START Information given

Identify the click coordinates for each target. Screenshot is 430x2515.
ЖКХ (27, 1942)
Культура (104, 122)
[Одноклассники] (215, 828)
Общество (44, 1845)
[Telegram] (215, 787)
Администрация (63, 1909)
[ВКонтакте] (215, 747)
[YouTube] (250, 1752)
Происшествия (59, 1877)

END Information given

* [Your assignment]: Every record must be written out again without any change.

* [Solution for this exercise]:
Identify the click coordinates for each target. Screenshot is 430x2515.
ЖКХ (27, 1942)
Культура (104, 122)
[Одноклассники] (215, 828)
Общество (44, 1845)
[Telegram] (215, 787)
Администрация (63, 1909)
[ВКонтакте] (215, 747)
[YouTube] (250, 1752)
Происшествия (59, 1877)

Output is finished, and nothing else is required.